Diaconu was penalised because he held the position of manager of a public theatre while being a Senator as well, which breaks Romanian law.

By the end of the week, Romania is to also have a new Education Minister, following 45 days during which the interim position was held by another member of the cabinet. 

The new Education Minister is to become Ecaterina Andronescu, 64, a member of the ruling Social Democratic Party, PSD.

Last month, Education Minister Ioan Mang resigned as a result of a row over his alleged plagiarism of scientific papers.

A teacher of Information Technology at Oradea University in northwest Romania, Mang was accused of copying academic works by researchers from Japan, Israel and Taiwan on IT - including some of their mistakes - in several of his papers.

He said the charges were politically motivated.

The resignation came after the Prime Minister, Victor Ponta, was forced to drop his first candidate for the education portfolio.

Corina Dumitrescu was also at the centre of a scandal after the media spotted several grammatical and spelling mistakes in her CV. A short investigation concluded that Dumitrescu had never studied at Stanford University, as she had claimed in her CV, on which the university's name was also misspelled.

Ironically, Prime Minister Ponta is now also facing plagiarism accusations. Last week, a science journal, Nature, said that documents presented by a whistleblower show that substantial sections of Ponta's PhD thesis were identical, or almost so, to material in monographs written by other Romanian law scholars. Ponta obtained his PhD in 2003 from the University of Bucharest.

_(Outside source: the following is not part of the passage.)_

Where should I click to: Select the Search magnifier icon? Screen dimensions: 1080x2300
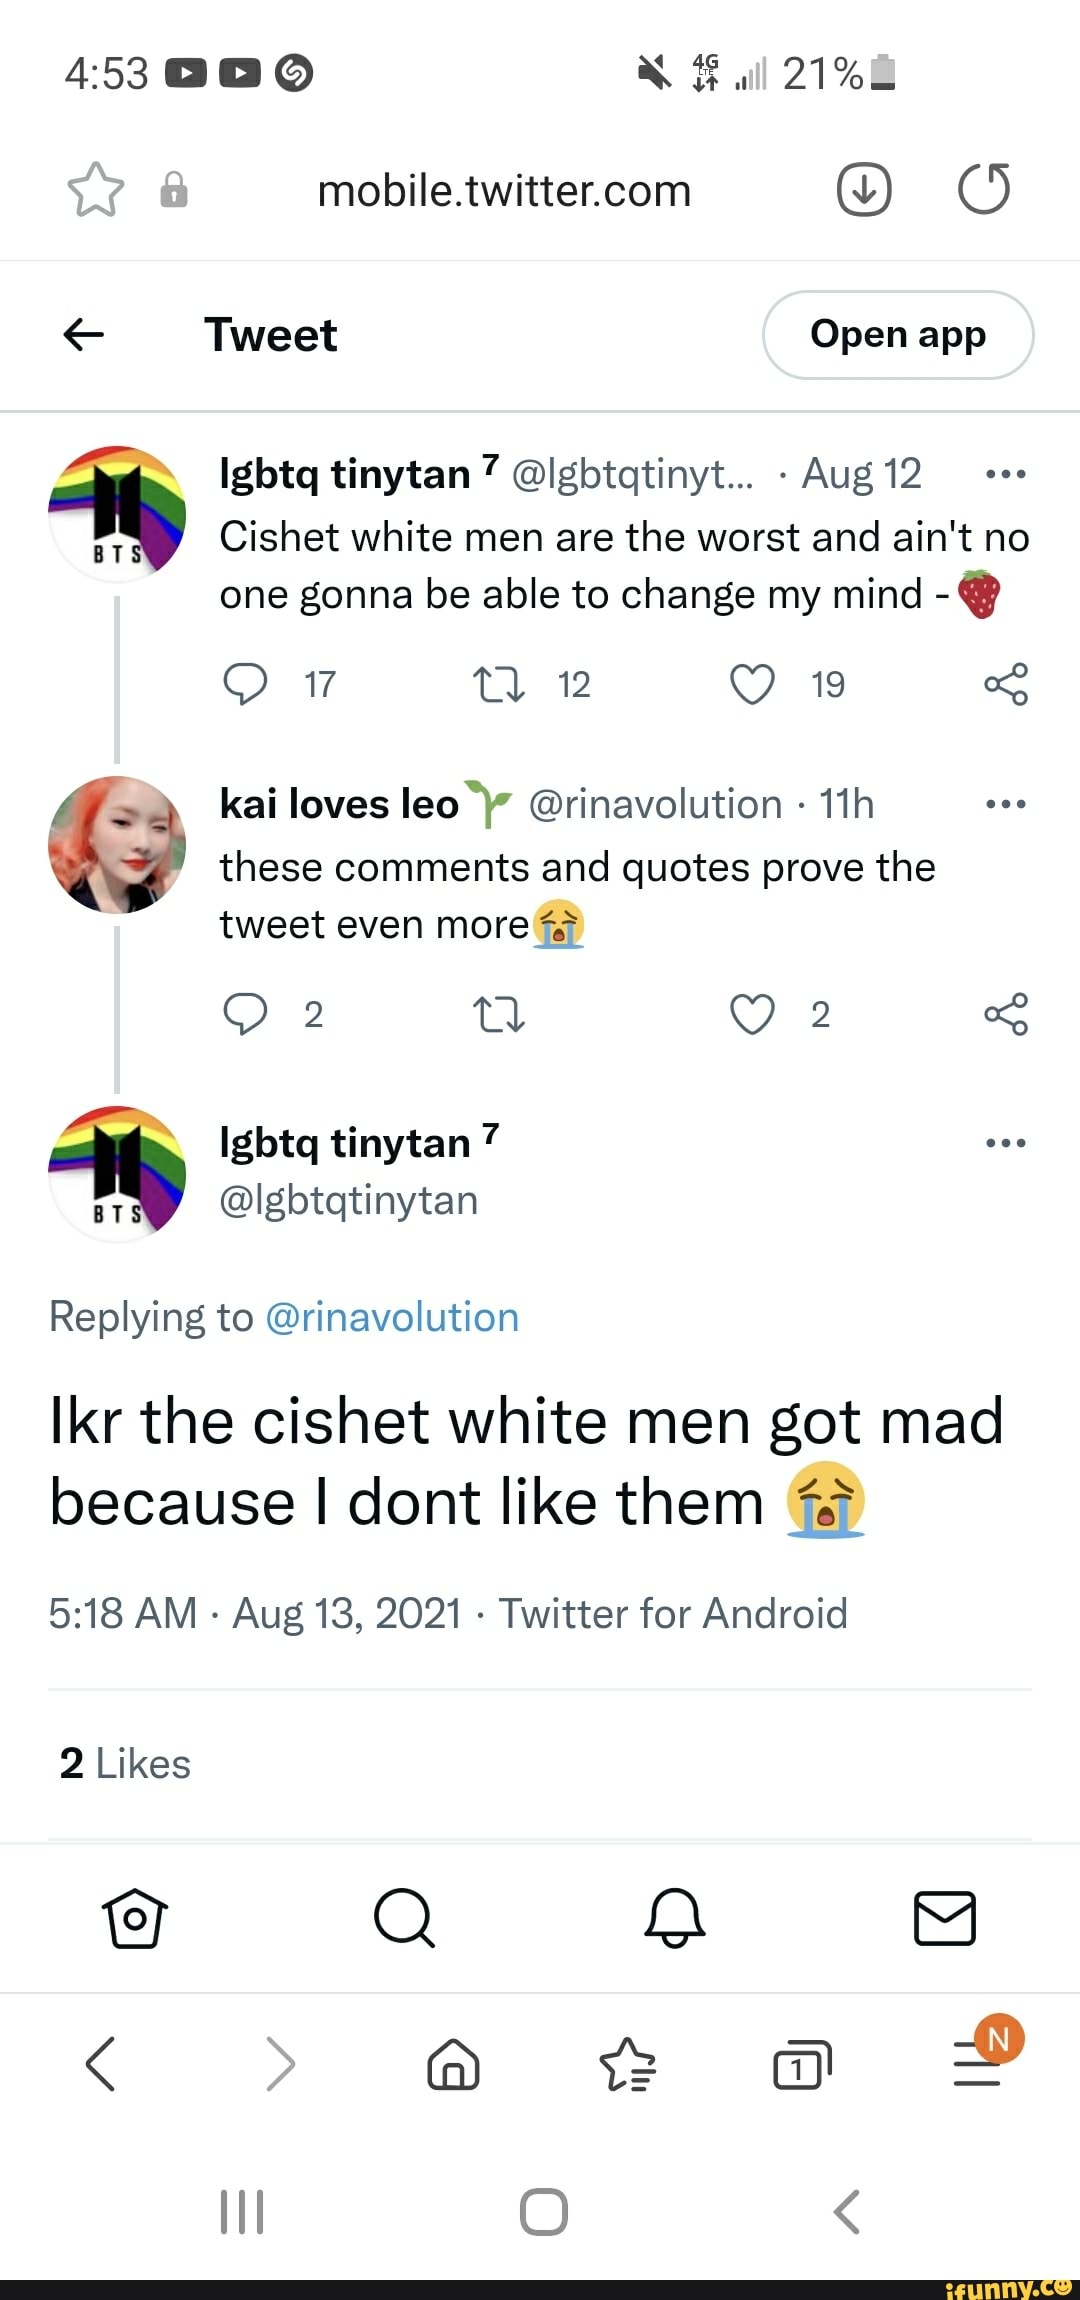(404, 1918)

Ponta on Friday said he was innocent and dismissed talk that he might quit as a result of the plagiarism accusations.

Romania’s new government won parliamentary approval on May 7. The 20 seats in the cabinet have been split between the Social Democrats, Liberals and Conservatives, the major parties in the new ruling coalition, the Social Liberal Union, USL.

Ponta, 40, was nominated for the premier's post by President Traian Basescu  following a vote of no-confidence against the cabinet of Mihai Razvan Ungureanu.